Dataset records ->
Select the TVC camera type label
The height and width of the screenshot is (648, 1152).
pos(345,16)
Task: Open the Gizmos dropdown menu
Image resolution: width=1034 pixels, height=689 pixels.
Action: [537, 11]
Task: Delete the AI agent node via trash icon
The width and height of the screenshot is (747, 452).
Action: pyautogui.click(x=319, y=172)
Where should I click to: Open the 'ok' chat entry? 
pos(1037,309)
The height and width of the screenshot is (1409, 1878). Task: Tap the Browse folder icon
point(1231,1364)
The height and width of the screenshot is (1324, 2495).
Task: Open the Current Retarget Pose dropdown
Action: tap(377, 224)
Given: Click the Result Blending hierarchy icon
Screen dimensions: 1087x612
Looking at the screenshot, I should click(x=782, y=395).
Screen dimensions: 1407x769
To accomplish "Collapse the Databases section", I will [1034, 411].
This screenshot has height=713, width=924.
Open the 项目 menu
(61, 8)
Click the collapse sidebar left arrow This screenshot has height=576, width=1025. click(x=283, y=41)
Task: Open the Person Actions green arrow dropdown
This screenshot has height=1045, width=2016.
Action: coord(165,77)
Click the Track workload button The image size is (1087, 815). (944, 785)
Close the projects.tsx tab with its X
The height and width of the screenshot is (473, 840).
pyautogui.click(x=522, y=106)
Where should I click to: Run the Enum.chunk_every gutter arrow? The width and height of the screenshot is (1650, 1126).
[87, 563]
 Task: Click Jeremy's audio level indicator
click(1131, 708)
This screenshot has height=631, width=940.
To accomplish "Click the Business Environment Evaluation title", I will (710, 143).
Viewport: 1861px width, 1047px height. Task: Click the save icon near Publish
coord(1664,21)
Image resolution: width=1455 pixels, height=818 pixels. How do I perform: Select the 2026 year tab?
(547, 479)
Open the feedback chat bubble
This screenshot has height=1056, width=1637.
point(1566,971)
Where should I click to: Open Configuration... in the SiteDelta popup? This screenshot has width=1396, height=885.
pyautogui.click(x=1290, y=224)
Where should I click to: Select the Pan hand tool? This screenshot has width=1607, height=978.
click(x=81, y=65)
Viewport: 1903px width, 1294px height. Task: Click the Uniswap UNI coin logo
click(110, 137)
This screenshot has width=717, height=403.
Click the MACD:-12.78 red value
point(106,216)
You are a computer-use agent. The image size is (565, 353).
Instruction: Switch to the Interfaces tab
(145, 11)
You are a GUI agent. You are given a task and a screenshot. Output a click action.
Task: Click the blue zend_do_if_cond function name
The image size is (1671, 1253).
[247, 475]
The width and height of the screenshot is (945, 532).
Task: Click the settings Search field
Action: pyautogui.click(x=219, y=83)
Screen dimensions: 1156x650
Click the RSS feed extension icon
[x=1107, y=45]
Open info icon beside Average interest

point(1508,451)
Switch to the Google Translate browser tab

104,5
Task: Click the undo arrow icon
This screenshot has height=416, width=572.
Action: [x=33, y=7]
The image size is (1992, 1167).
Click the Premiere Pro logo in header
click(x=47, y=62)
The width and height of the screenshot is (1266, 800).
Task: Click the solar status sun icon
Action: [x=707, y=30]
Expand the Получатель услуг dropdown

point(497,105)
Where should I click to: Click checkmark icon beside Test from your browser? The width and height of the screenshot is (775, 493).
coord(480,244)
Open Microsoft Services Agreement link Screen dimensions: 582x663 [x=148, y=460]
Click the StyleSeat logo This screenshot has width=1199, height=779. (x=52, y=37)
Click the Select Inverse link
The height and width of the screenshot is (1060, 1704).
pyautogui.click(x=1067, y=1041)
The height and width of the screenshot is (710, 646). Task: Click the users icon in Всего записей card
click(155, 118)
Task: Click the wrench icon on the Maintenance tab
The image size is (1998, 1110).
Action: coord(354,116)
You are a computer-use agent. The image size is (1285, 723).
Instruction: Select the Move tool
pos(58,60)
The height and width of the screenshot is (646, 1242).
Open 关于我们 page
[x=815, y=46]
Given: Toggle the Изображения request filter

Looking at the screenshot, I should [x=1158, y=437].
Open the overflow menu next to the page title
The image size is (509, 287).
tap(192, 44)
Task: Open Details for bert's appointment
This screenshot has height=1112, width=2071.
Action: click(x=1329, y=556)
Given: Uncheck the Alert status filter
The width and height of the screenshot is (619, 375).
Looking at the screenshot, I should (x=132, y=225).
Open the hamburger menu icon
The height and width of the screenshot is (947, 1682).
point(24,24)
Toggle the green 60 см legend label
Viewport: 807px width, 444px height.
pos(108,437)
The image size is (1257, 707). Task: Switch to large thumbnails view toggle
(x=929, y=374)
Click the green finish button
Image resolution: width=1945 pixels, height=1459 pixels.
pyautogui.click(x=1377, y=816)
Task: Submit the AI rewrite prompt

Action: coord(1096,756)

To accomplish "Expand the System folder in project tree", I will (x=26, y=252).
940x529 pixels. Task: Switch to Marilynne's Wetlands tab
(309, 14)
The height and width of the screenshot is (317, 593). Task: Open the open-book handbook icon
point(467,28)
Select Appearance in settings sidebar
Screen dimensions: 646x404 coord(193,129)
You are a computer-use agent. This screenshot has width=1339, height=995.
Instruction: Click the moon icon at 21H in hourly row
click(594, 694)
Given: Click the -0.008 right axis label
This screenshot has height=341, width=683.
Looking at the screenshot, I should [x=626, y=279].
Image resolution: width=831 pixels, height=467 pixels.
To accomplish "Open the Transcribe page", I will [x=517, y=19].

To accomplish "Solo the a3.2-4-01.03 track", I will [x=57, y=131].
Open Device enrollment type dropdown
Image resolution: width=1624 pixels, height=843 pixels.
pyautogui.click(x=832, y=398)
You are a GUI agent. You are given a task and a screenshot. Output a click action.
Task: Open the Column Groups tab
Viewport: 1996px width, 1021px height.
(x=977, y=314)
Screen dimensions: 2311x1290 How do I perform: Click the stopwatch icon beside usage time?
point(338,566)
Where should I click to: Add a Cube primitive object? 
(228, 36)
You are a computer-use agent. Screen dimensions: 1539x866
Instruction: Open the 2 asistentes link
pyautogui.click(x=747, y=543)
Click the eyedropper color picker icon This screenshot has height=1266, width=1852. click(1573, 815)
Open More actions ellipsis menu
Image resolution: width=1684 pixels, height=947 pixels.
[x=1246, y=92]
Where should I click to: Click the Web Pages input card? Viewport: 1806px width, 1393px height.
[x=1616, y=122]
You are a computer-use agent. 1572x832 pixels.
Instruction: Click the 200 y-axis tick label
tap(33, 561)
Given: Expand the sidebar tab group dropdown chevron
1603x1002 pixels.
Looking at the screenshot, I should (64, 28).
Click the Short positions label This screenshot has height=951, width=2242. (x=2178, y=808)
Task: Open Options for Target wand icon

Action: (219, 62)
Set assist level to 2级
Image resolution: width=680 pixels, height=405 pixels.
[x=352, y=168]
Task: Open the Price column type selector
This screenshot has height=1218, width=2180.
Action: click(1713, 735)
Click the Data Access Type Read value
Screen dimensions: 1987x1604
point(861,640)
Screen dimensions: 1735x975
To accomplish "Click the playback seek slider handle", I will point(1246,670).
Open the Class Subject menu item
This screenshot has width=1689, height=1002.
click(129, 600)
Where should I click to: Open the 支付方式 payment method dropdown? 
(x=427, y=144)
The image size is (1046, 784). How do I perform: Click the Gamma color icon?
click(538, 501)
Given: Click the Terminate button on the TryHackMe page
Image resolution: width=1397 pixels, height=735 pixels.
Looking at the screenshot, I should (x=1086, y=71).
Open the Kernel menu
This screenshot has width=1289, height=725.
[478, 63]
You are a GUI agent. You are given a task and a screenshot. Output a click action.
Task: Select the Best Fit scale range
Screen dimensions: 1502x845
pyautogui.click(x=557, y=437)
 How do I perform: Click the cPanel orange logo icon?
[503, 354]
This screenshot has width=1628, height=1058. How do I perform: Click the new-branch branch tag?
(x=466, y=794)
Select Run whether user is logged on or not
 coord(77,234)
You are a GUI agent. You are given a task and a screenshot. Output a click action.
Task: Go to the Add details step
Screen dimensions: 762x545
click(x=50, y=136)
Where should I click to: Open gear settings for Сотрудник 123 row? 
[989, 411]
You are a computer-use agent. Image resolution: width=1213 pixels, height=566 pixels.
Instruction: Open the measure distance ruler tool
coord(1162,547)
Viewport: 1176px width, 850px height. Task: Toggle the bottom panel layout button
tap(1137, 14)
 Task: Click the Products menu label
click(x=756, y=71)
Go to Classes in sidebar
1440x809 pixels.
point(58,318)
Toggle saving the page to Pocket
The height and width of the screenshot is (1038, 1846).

Work instruction -> In the records above, find each line with the string "title" and list it.

Finished task ->
To accomplish "Click the Business Environment Evaluation title", I will (710, 143).
Open the overflow menu next to the page title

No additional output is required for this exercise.